Le premier ministre Stephen Harper a fait la meilleure chose qu'il pouvait faire quand il est revenue au Canada cette semaine.

Il a mis la clef dans la porte au parlement jusqu'à l'automne. Bonne vacances tout le monde.

Depuis le début de l'année c'est un scandale après l'autre. Il fallait que ça finisse.
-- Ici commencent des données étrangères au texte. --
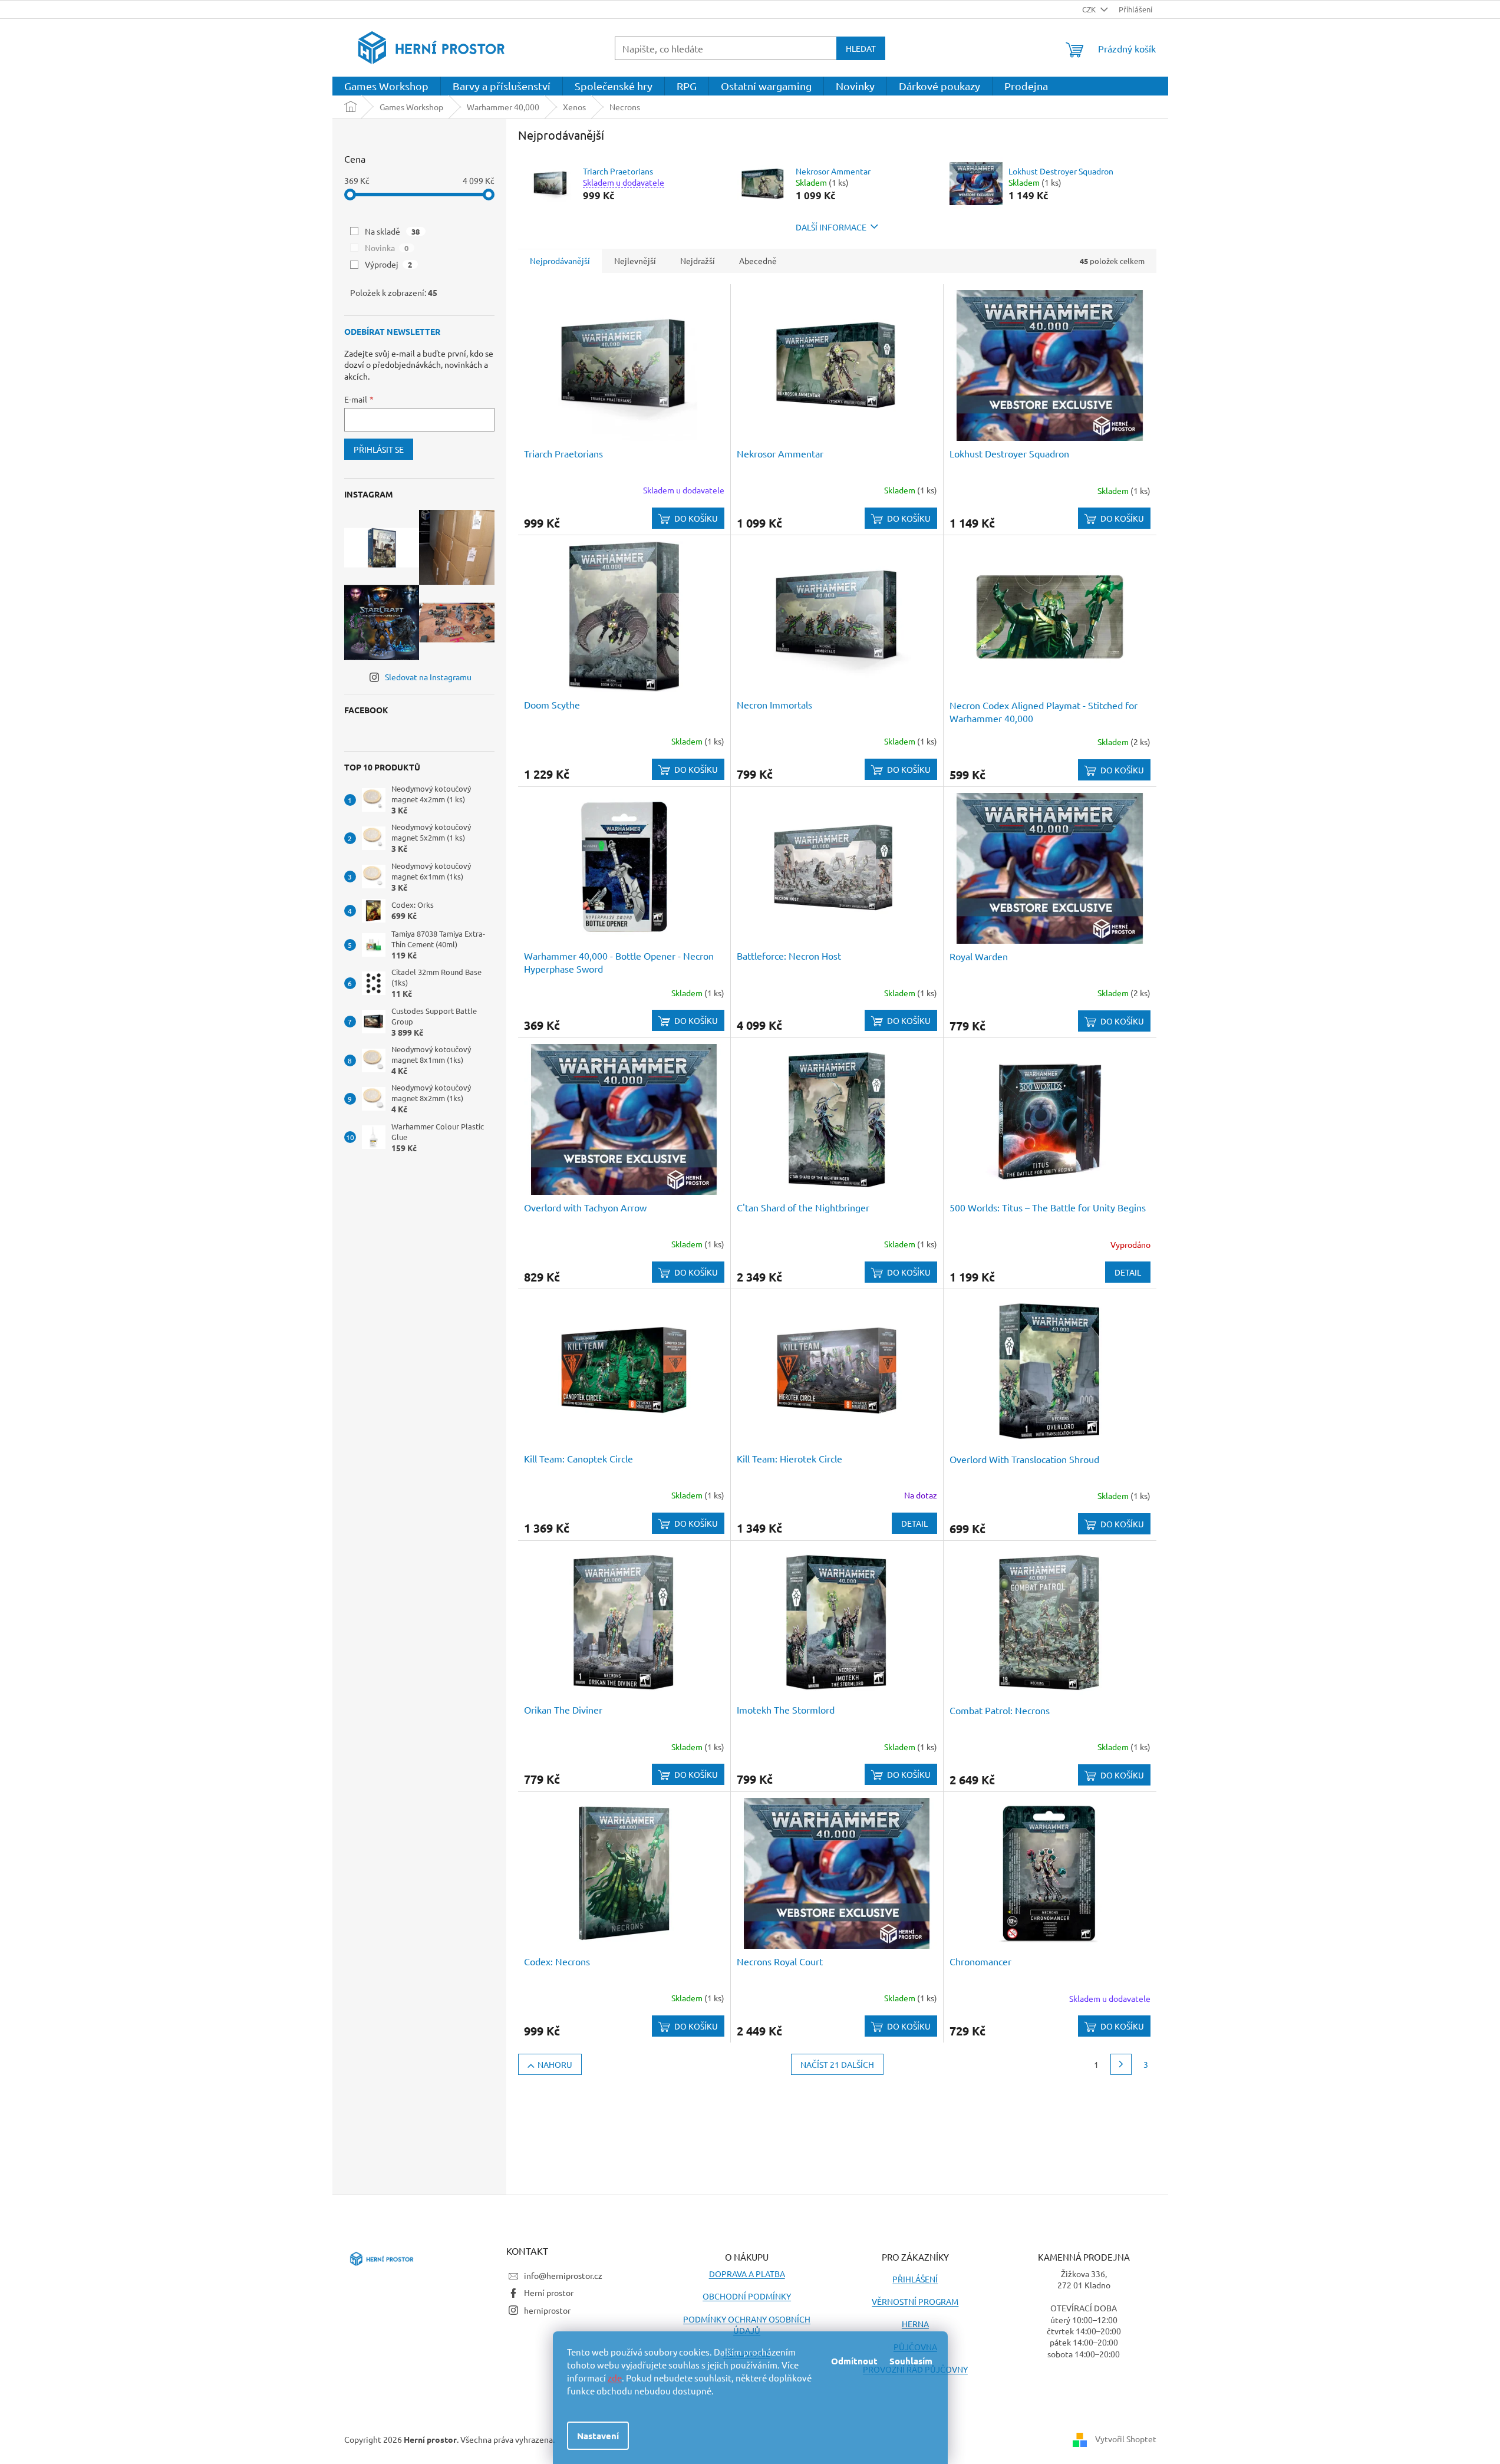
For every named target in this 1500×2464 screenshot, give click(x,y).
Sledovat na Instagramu (428, 676)
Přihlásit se (379, 449)
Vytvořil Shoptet (1125, 2438)
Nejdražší (697, 260)
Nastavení (598, 2436)
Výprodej (389, 264)
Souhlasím (910, 2361)
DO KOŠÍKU (696, 518)
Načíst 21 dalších (837, 2064)
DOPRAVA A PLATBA (747, 2273)
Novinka (387, 247)
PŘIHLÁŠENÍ (915, 2279)
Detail (1128, 1272)
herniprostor (547, 2310)
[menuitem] (386, 86)
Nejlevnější (635, 260)
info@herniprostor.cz (563, 2275)
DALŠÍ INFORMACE (831, 227)
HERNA (915, 2323)
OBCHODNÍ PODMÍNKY (747, 2296)
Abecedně (758, 260)
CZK (1089, 9)
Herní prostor (548, 2292)
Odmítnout (854, 2361)
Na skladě (392, 231)
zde (615, 2377)
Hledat (861, 48)
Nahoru (555, 2064)
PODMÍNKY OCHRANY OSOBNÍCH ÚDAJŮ (746, 2324)
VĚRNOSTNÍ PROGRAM (915, 2301)
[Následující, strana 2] (1121, 2064)
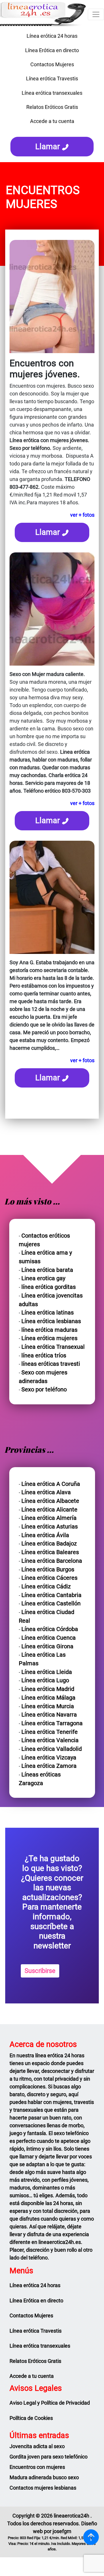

Jour après jour il se faisait martelé par l'Opposition à la Chambre des communes.

Scandale électoral qui remonte aux appels frauduleux des conservateurs, suivi des scandales des sénateurs avec leurs comptes de dépenses, suivi du scandale du chèque de 90 000 $ payé par Nigel Wright, ancien chef de cabinet Nigel Wright pour le « silence » du Sénateur Mike Duffy.

Harper est revenu de son voyage en Europe pour trouver la GRC bien installé dans son bureau pour lui demander qu'est-ce qu'il connait du fameux chèque, pourquoi est-il introuvable, et pourquoi Duffy dit que c'était pour son « silence ? »

Rocambolesque ? C'est plutôt comme un téléroman policier. Et tout ça se passe dans le bureau de notre premier ministre.

Le travailleur d'élections conservateur à Guelph, Michael Sona, attend son procès dans l'affaire des appels automatisés « ROBOCALLS. »

Il plaide l'innocence et dit que le Parti conservateur se sert de lui comme bouc-émissaire. Les journaux tiennent à faire passer des photos de Sona et Harper souriant ensemble.

Un de ses chiens d'attaque, le député Dean Del Mastro, attend toujours une date pour son procès contre Élections Canada. Il était presqu'en larmes au parlement l'autre jour.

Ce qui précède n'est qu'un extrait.